▶ RECORDS SHOWN
━━━━━━━━
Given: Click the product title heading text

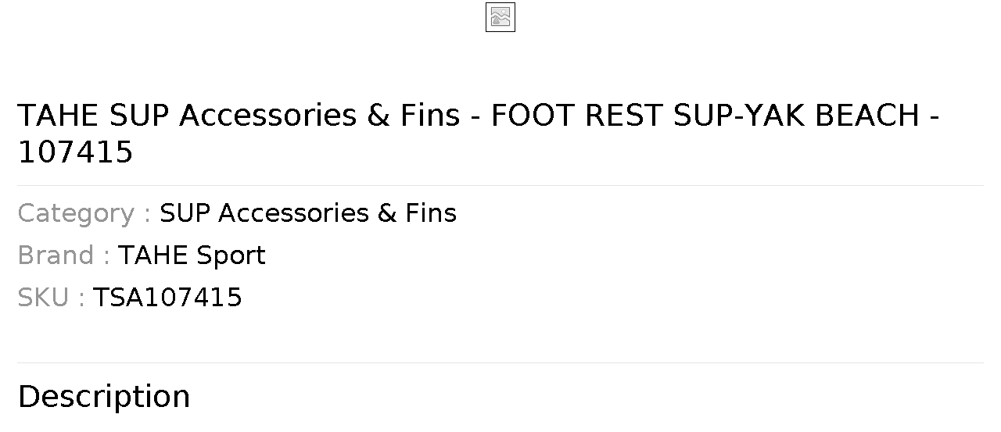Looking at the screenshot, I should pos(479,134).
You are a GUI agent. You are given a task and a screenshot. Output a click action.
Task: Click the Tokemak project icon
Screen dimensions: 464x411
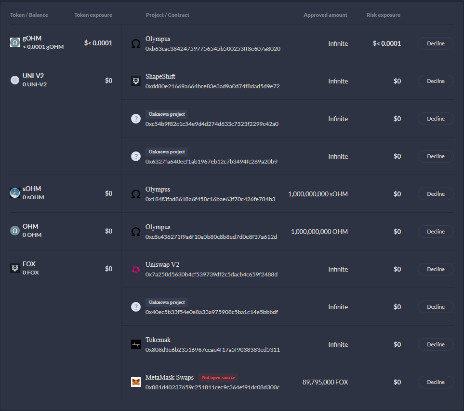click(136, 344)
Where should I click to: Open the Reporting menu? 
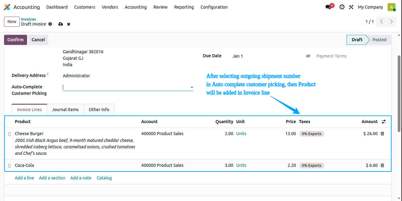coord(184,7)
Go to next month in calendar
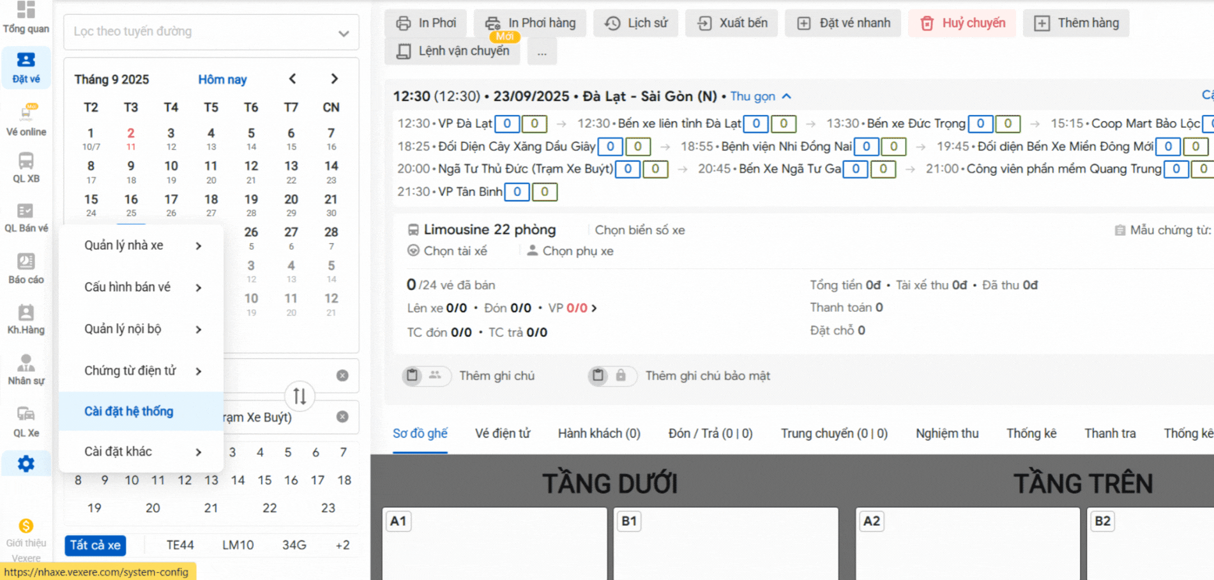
━━━━━━━━
▶ TASK INSTRUCTIONS
Can you repeat every row above word for word, leaving the pictures out?

▶ SOLUTION
Given: Click the product title heading text

Looking at the screenshot, I should pos(479,134).
You are a GUI agent. You are given a task and a screenshot. Output a click action.
Task: Click the Tokemak project icon
Screen dimensions: 464x411
click(136, 344)
Where should I click to: Open the Reporting menu? 
coord(184,7)
Go to next month in calendar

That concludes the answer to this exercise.